◆ Work required
From the first line to the last, reproduce the records exactly.

◆ Source records
************

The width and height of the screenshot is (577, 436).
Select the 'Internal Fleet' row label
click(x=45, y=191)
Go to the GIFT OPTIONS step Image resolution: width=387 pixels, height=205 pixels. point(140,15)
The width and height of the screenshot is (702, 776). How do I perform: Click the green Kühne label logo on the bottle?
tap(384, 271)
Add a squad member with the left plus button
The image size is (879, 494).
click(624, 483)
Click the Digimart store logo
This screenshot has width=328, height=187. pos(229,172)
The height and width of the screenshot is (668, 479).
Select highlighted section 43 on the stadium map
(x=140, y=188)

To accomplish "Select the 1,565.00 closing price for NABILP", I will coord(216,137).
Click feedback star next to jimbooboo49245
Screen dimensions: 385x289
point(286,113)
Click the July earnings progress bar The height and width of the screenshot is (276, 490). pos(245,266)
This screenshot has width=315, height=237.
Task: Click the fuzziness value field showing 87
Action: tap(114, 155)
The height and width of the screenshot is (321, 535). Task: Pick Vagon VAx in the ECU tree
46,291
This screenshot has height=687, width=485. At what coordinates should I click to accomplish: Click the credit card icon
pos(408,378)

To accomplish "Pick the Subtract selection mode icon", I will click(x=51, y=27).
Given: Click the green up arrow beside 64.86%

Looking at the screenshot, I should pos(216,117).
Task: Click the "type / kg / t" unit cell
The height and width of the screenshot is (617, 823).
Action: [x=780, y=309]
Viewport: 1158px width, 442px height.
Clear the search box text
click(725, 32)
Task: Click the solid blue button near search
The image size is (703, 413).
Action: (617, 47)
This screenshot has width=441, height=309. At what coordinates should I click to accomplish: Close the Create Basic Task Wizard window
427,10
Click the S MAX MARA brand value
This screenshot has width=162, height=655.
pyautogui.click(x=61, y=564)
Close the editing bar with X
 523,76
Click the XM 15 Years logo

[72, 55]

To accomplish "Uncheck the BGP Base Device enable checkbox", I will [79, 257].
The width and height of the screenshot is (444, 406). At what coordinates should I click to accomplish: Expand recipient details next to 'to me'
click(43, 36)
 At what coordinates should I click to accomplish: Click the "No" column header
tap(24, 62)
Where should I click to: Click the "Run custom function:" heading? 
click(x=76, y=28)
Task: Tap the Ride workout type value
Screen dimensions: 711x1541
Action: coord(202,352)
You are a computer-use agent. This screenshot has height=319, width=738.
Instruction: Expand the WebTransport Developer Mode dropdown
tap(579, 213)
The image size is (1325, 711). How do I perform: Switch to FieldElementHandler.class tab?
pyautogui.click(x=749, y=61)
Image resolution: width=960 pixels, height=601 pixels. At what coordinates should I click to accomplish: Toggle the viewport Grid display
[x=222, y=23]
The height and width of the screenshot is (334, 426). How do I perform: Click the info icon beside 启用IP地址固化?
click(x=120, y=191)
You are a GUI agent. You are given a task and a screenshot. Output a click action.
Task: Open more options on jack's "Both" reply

************

◆ Solved problem
The width and height of the screenshot is (577, 436).
Select the 'Internal Fleet' row label
click(x=45, y=191)
Go to the GIFT OPTIONS step Image resolution: width=387 pixels, height=205 pixels. point(140,15)
The width and height of the screenshot is (702, 776). How do I perform: Click the green Kühne label logo on the bottle?
tap(384, 271)
Add a squad member with the left plus button
The image size is (879, 494).
click(624, 483)
Click the Digimart store logo
This screenshot has width=328, height=187. pos(229,172)
The height and width of the screenshot is (668, 479).
Select highlighted section 43 on the stadium map
(x=140, y=188)

To accomplish "Select the 1,565.00 closing price for NABILP", I will coord(216,137).
Click feedback star next to jimbooboo49245
Screen dimensions: 385x289
point(286,113)
Click the July earnings progress bar The height and width of the screenshot is (276, 490). pos(245,266)
This screenshot has width=315, height=237.
Task: Click the fuzziness value field showing 87
Action: tap(114, 155)
The height and width of the screenshot is (321, 535). Task: Pick Vagon VAx in the ECU tree
46,291
This screenshot has height=687, width=485. At what coordinates should I click to accomplish: Click the credit card icon
pos(408,378)

To accomplish "Pick the Subtract selection mode icon", I will click(x=51, y=27).
Given: Click the green up arrow beside 64.86%

Looking at the screenshot, I should pos(216,117).
Task: Click the "type / kg / t" unit cell
The height and width of the screenshot is (617, 823).
Action: [x=780, y=309]
Viewport: 1158px width, 442px height.
Clear the search box text
click(725, 32)
Task: Click the solid blue button near search
The image size is (703, 413).
Action: (617, 47)
This screenshot has width=441, height=309. At what coordinates should I click to accomplish: Close the Create Basic Task Wizard window
427,10
Click the S MAX MARA brand value
This screenshot has width=162, height=655.
pyautogui.click(x=61, y=564)
Close the editing bar with X
 523,76
Click the XM 15 Years logo

[72, 55]

To accomplish "Uncheck the BGP Base Device enable checkbox", I will [79, 257].
The width and height of the screenshot is (444, 406). At what coordinates should I click to accomplish: Expand recipient details next to 'to me'
click(43, 36)
 At what coordinates should I click to accomplish: Click the "No" column header
tap(24, 62)
Where should I click to: Click the "Run custom function:" heading? 
click(x=76, y=28)
Task: Tap the Ride workout type value
Screen dimensions: 711x1541
Action: coord(202,352)
You are a computer-use agent. This screenshot has height=319, width=738.
Instruction: Expand the WebTransport Developer Mode dropdown
tap(579, 213)
The image size is (1325, 711). How do I perform: Switch to FieldElementHandler.class tab?
pyautogui.click(x=749, y=61)
Image resolution: width=960 pixels, height=601 pixels. At what coordinates should I click to accomplish: Toggle the viewport Grid display
[x=222, y=23]
The height and width of the screenshot is (334, 426). How do I perform: Click the info icon beside 启用IP地址固化?
click(x=120, y=191)
You are a GUI agent. You are given a task and a screenshot. Output a click action.
Task: Open more options on jack's "Both" reply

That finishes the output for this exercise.